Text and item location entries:
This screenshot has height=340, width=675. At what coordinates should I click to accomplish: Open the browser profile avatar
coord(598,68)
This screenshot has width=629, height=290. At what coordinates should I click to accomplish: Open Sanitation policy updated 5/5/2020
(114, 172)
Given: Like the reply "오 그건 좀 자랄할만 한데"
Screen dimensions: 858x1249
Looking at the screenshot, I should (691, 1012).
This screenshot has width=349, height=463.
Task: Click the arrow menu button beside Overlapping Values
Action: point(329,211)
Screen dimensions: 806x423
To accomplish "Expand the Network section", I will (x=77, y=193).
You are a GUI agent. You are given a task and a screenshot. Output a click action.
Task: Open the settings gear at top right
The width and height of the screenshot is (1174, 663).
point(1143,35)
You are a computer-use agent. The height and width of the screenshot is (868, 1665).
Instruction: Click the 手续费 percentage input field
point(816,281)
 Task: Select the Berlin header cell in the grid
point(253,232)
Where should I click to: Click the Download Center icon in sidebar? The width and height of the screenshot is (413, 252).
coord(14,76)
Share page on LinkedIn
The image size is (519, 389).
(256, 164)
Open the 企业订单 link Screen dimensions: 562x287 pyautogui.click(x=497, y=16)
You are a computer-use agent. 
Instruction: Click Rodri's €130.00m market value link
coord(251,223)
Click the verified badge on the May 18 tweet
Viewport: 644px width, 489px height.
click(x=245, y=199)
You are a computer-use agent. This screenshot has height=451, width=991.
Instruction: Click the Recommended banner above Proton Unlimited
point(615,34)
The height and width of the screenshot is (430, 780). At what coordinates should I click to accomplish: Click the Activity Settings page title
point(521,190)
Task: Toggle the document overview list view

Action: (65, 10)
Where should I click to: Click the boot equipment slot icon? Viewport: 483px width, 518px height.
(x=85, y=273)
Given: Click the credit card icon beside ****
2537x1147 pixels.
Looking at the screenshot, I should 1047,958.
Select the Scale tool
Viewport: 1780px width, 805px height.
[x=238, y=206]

# PROBLEM TO SOLVE:
Report every line of the entries above that contains the string "beside", matching case exactly.

# WRITTEN REPLY:
Task: Click the arrow menu button beside Overlapping Values
Given: Click the credit card icon beside ****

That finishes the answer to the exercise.